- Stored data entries
■ ■ ■ ■

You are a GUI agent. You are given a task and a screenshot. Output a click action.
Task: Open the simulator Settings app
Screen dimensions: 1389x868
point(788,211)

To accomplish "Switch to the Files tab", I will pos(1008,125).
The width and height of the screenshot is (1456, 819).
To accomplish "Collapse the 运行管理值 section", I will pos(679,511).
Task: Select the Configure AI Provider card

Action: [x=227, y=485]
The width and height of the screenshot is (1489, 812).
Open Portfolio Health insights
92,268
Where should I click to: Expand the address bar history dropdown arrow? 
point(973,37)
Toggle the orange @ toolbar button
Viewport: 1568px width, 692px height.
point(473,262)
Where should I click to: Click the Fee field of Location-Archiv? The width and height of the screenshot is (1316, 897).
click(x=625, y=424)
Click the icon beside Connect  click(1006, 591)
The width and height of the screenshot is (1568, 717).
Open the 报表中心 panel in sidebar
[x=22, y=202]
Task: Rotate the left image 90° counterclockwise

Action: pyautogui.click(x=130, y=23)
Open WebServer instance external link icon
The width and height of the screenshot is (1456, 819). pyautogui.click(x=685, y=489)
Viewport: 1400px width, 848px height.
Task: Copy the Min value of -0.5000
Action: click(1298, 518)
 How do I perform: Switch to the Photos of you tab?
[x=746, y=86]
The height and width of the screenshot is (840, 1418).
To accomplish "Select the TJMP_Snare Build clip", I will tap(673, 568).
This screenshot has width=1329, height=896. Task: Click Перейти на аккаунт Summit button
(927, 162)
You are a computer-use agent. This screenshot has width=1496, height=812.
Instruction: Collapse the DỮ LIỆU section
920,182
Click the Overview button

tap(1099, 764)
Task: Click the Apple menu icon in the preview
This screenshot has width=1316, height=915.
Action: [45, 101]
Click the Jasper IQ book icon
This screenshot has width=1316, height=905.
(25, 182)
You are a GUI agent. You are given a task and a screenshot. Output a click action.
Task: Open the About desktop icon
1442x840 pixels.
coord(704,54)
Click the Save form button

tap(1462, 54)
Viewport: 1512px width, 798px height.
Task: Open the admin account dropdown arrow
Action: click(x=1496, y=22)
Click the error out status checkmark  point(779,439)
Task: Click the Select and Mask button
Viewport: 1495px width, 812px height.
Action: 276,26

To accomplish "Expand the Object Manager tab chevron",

■ ■ ■ ■

- YOUR OBJECTIVE
Read through the entries above, and wherever a line holds the string "will", copy it.

- TASK ANSWER
To accomplish "Switch to the Files tab", I will pos(1008,125).
To accomplish "Collapse the 运行管理值 section", I will pos(679,511).
To accomplish "Select the TJMP_Snare Build clip", I will tap(673, 568).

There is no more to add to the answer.